* COMPLETE THE FOLLOWING:
(a) Summarize the excerpt on urban sanitation in two sentences.
(b) Using the excerpt on urban sanitation, explain in one or two sentences why the report says the sanitation crisis is becoming more urgent.
(c) Write the paragraph that comes next in the excerpt on urban sanitation, picking up after the statement by the head of the World Health Organisation.

* TEXT EXCERPT:
· · · · ·

In it they say the crisis is being made more urgent by "an urban time bomb as millions of people flood into major cities of the world's poorest countries". In the early 1970s the Bangladeshi capital, Dhaka, had about 250,000 people. Today it has more than 10 million.
A senior city official said last month: "The entire city is a cesspool, a septic tank... the urban poor have no sanitation facilities whatsoever. The situation is getting worse by the minute."
Across the world, the report says, 160,000 people migrate from the countryside to the cities every day. It cites the man forever linked with the Indian independence struggle, Mahatma Gandhi, who once said: "Sanitation is more important than independence."
The head of the World Health Organisation, Dr Gro Harlem Bruntland, said: "Safe water supply and adequate sanitation to protect health are among the basic human rights. Ensuring their availability would contribute immeasurably to health and productivity for development."

· · · · ·

* DATA SECTION:
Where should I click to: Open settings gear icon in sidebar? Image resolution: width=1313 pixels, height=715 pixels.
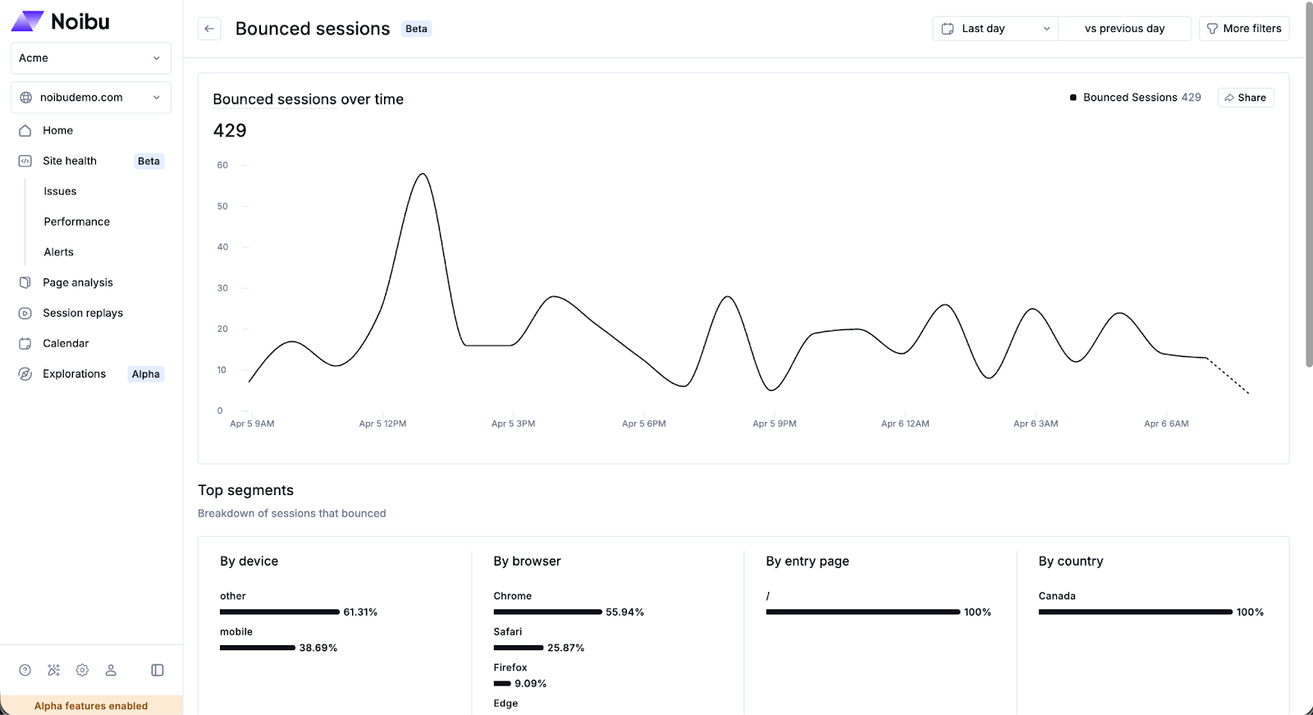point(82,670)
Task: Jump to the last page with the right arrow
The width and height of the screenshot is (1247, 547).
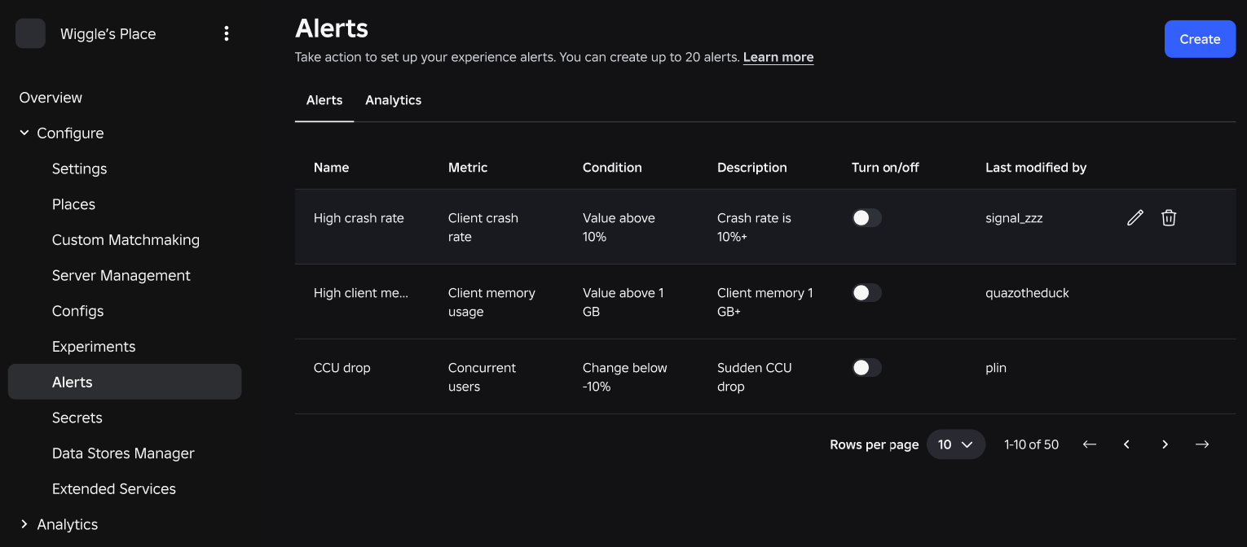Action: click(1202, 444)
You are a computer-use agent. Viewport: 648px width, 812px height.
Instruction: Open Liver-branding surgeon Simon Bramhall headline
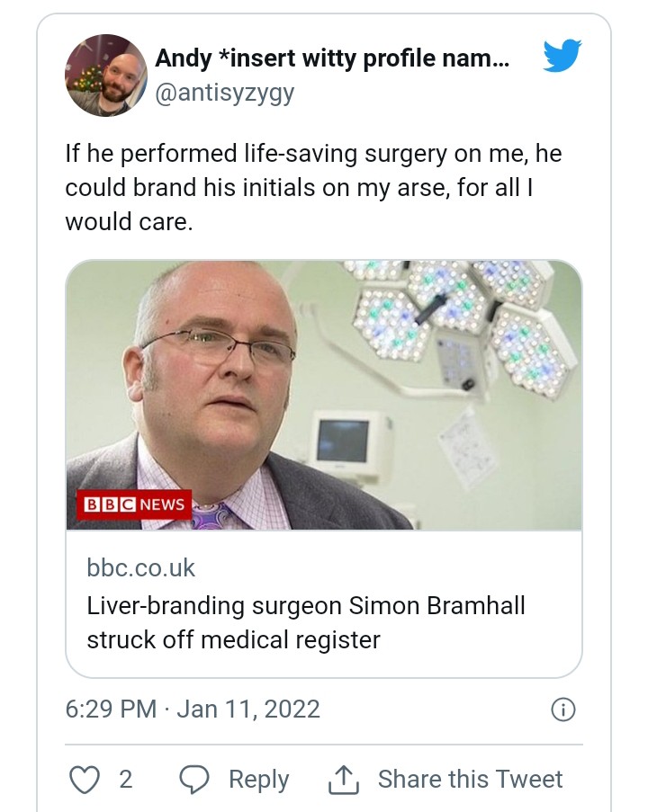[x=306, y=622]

· · · · ·

* RESULTS:
(a) A report warns that millions of people moving into the major cities of the world's poorest countries are making a sanitation crisis more urgent. Dhaka, for example, grew from about 250,000 people in the early 1970s to more than 10 million today, and a senior city official there says the urban poor have no sanitation facilities at all.

(b) The report calls the cause "an urban time bomb": millions of people are flooding into major cities of the world's poorest countries, with 160,000 people migrating from the countryside to the cities every day.

(c)
The report urges the UK Government to work to halve the number of people without adequate sanitation by 2015, and to ensure it is available to everyone by 2025. It also wants ministers to set a timetable for increasing the UK's overseas aid to meet the long-standing UN target of 0.7% of gross national product (GNP).
In 2000 the UK gave 0.32% of its GNP in aid. The charities say the scale of the problem is huge: in the last 10 years, diarrhoea has killed more children than the total number of people killed in armed conflict since the second world war.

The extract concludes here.